Report each line from the records where the string "agent" turns up.

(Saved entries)

▼

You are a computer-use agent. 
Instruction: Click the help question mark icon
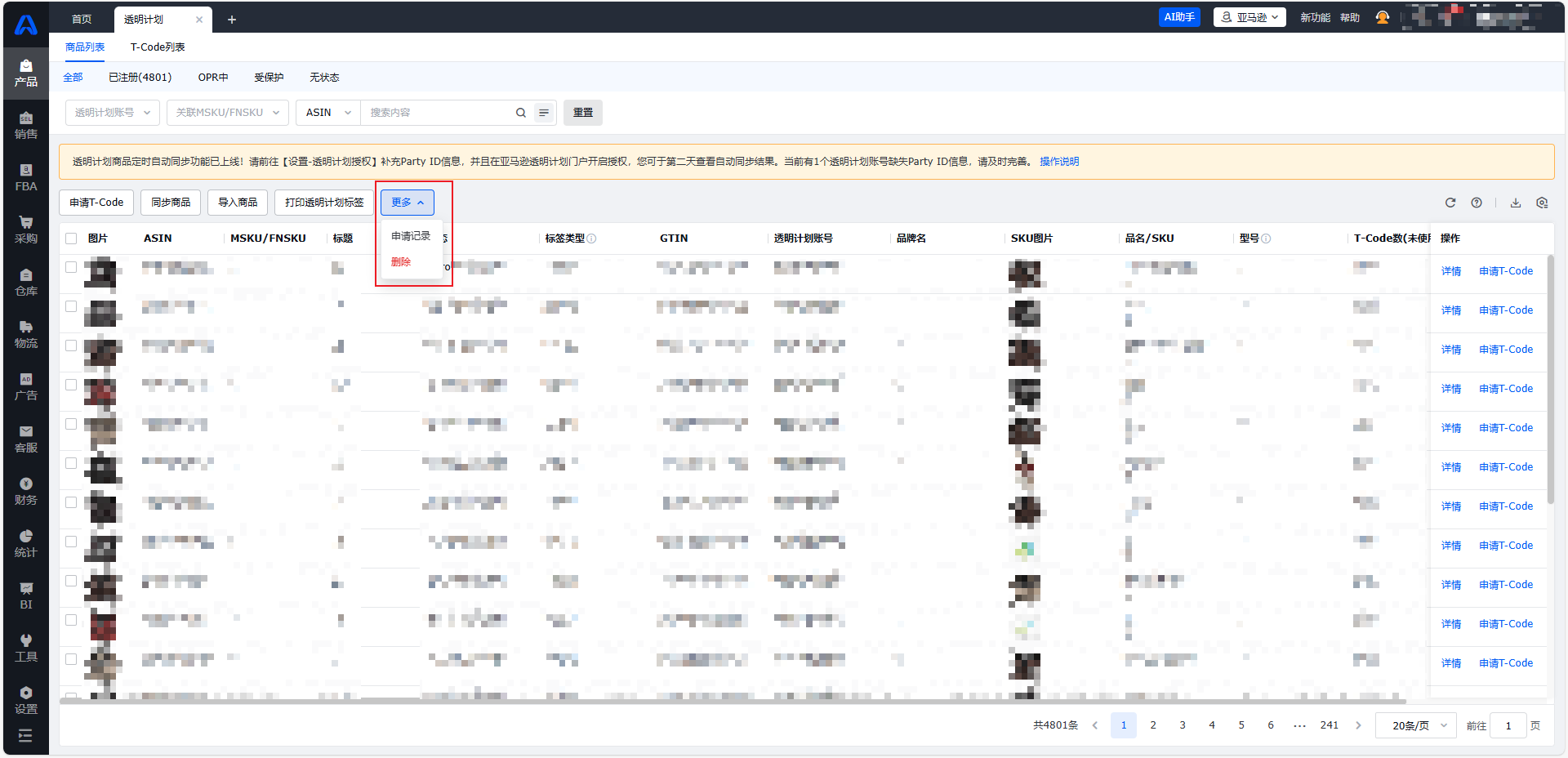point(1477,203)
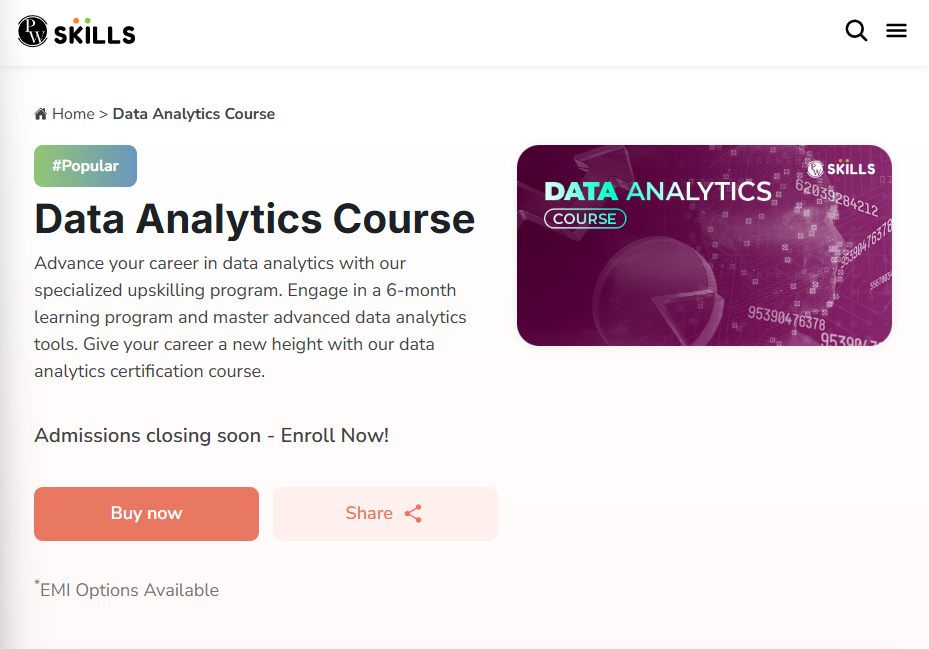The width and height of the screenshot is (929, 649).
Task: Go to Home via breadcrumb link
Action: point(73,114)
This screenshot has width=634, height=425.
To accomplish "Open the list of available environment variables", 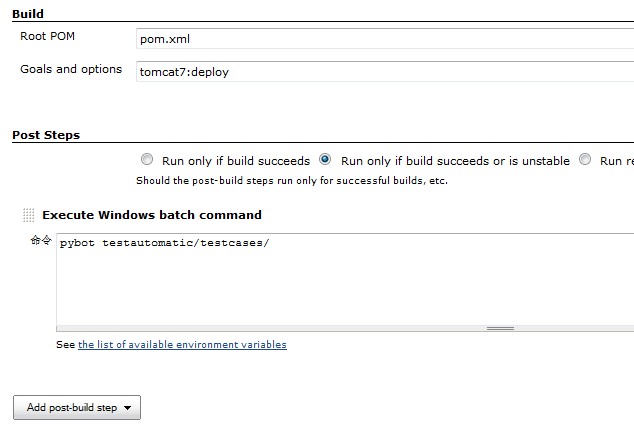I will point(182,345).
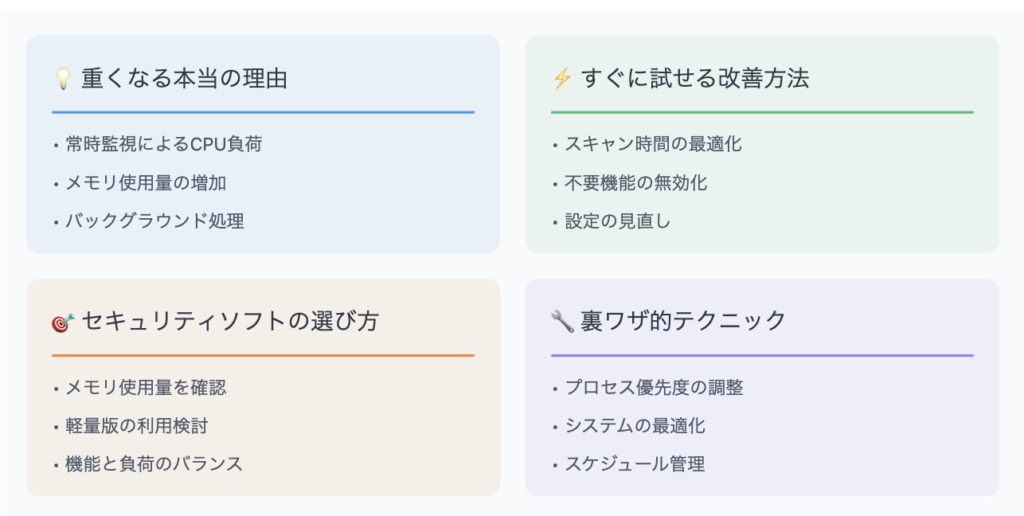Screen dimensions: 1024x516
Task: Click the item スケジュール管理
Action: [x=635, y=464]
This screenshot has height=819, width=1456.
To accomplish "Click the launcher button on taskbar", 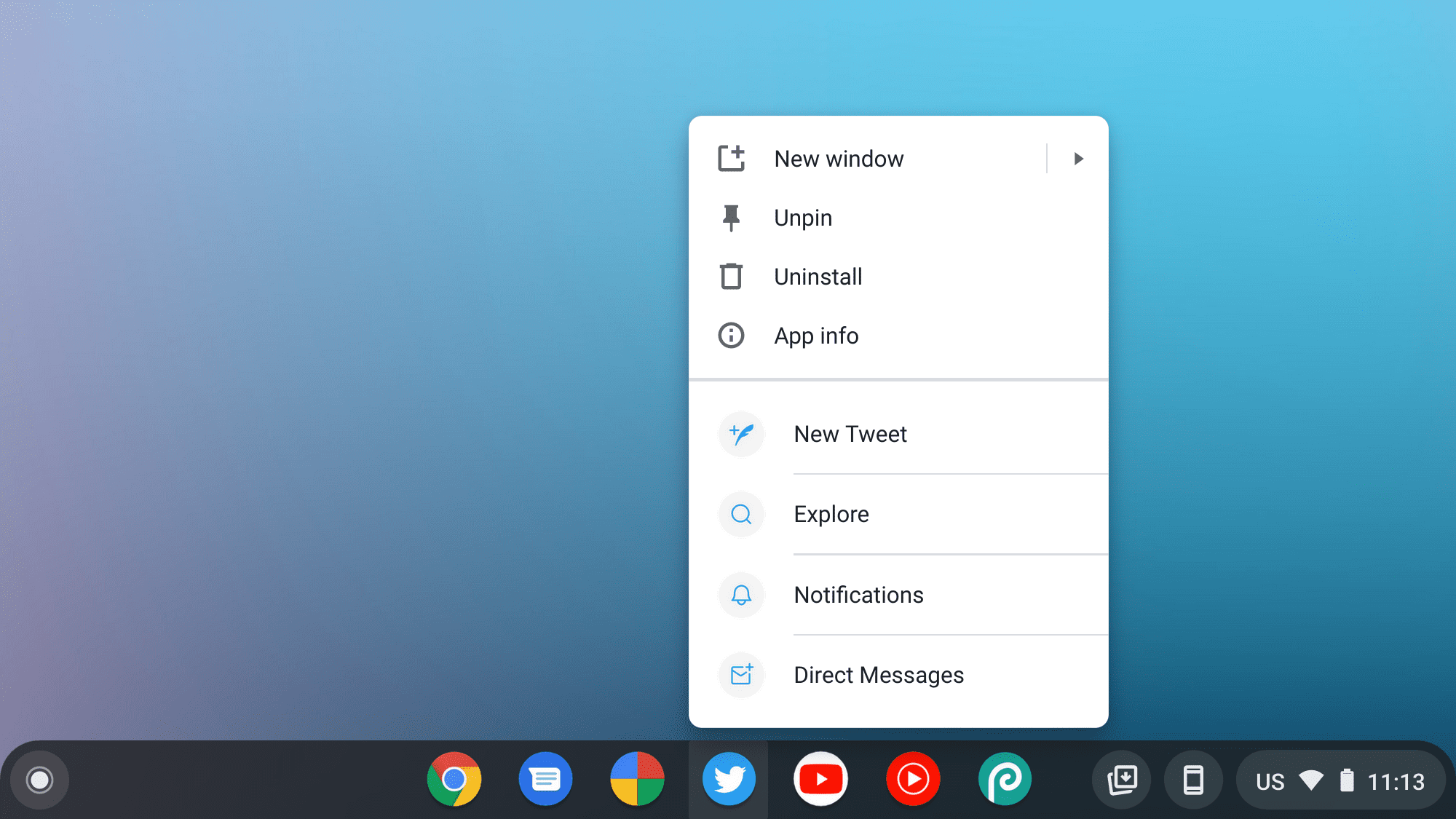I will (x=40, y=780).
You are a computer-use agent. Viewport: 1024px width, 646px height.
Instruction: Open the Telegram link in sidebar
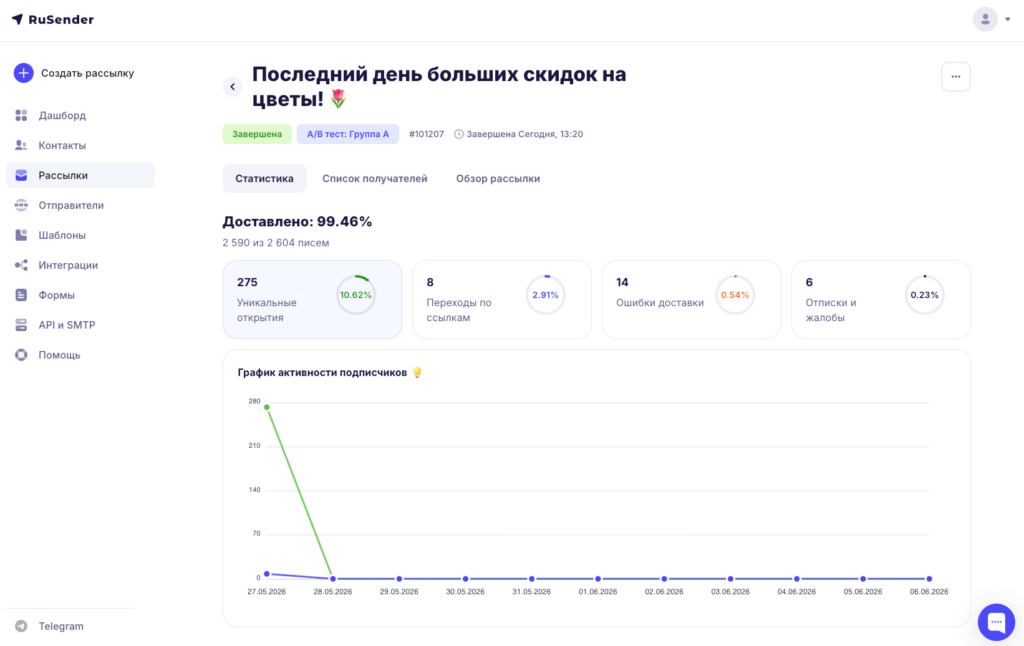tap(61, 626)
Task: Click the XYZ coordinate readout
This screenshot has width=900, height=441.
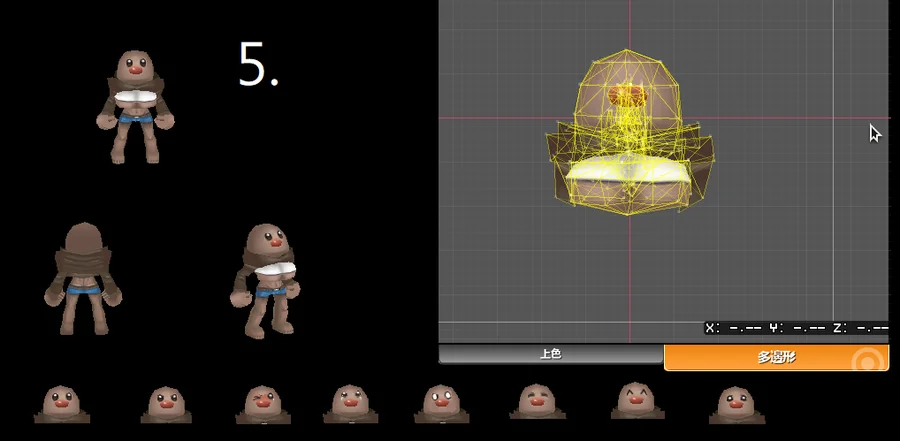Action: tap(796, 328)
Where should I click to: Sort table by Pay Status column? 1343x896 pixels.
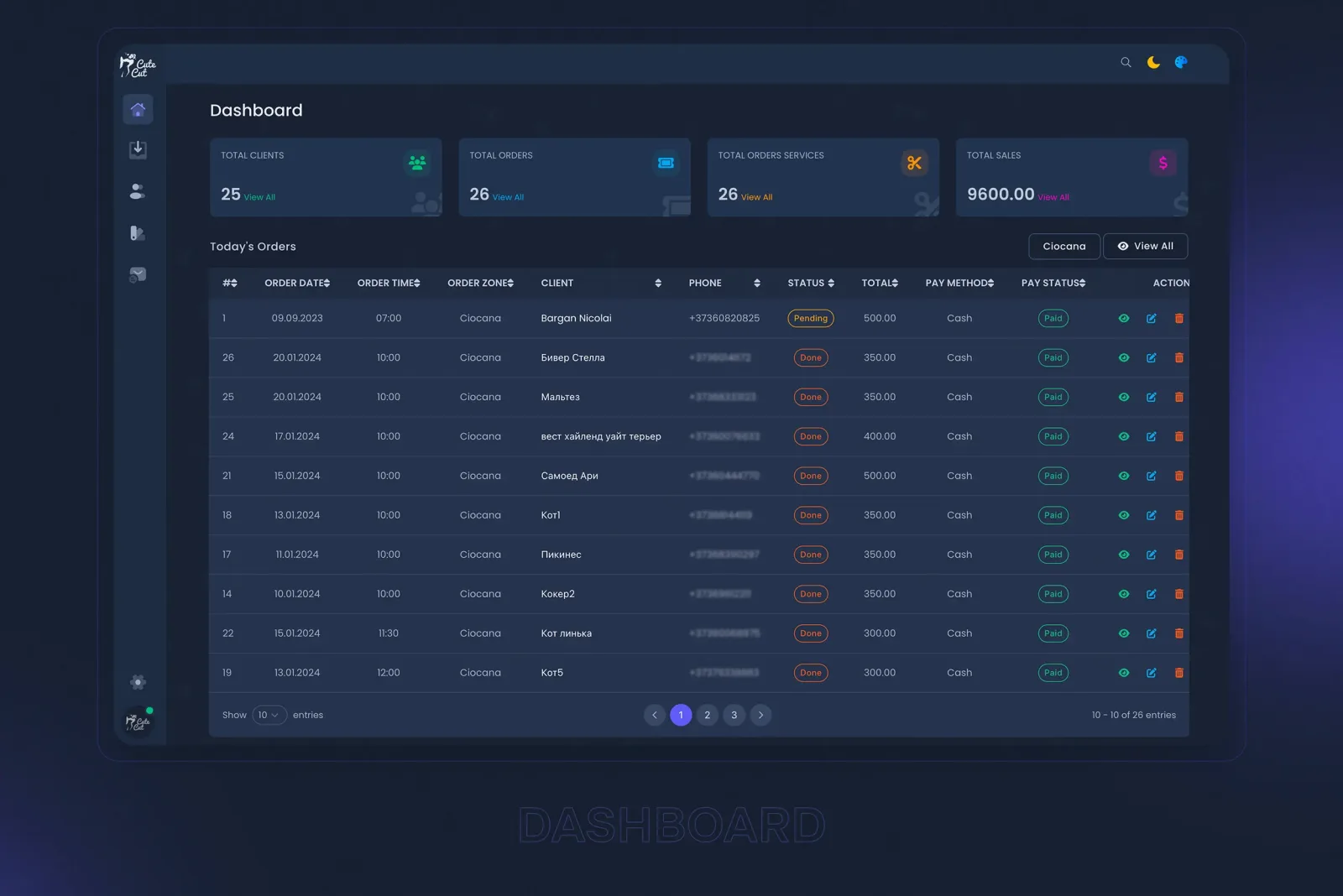(x=1053, y=284)
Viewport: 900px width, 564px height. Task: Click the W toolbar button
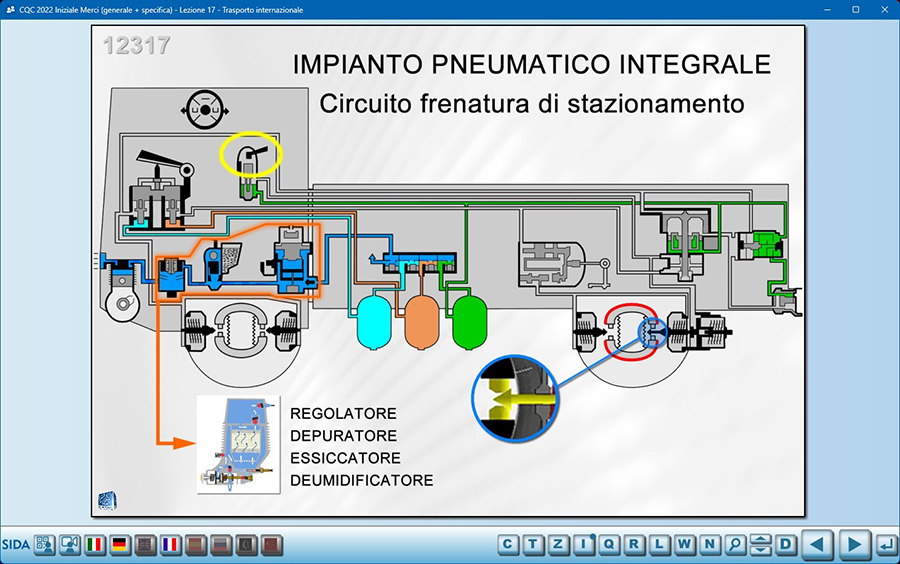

▲

→ EXERCISE RESULT
You are a computer-use agent. 
You are a computer-use agent. Viewport: 1024px width, 646px height.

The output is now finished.